[71] To facilitate seeing the paintings of the ceiling, both here and in the Lower Church, it would be well to use a hand-glass, a simple and most effectual addition to the comfort of the traveller.

[72] Mr Ruskin says that the gable of the bishop's throne is "of the exact period when the mosaic workers of the thirteenth century at Rome adopted rudely the masonry of the north. Briefly this is a Greek temple pediment, in which, doubtful of their power to carve figures beautiful enough, they cut a trefoiled hold for ornament, and bordered the edge with a harlequinade of mosaic. They then call to their aid the Greek sea waves, and let the surf of the Ægean climb along the slopes, and toss itself at the top into a fleur-de-lys."

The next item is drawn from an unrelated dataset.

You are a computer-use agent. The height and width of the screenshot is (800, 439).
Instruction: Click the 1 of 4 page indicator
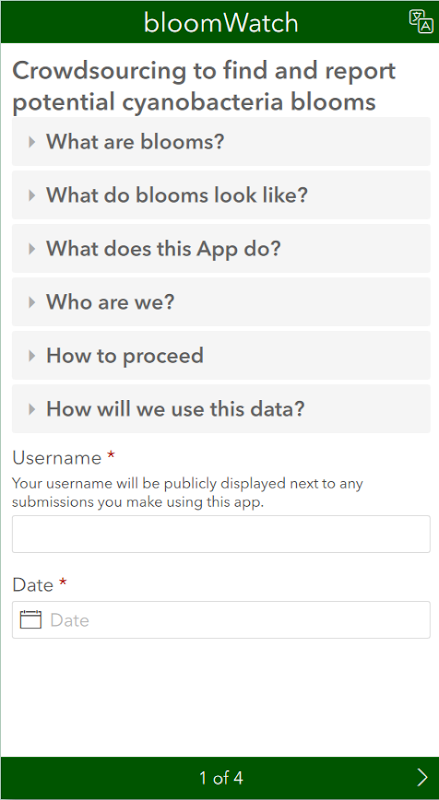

[73] There are only the most meagre scraps of information to rely upon as to the dates of Giotto's works at San Francesco, and it is needless here to enter into the endless discussion. One thing is obvious; the Assisan frescoes must have been executed before those at Padua which have always been assigned to 1306. In these pages we have sometimes followed the view held by Messrs. Crowe and Cavalcaselle, sometimes that of Herr Thode, who appears to have studied the question with open eyes, but our final authority is M. Bernhard Berenson, who in a visit paid lately to Assisi was kind enough to point out many things which we should otherwise have passed by, and in the sequence of the frescoes by Giotto at San Francesco we have entirely followed his opinion.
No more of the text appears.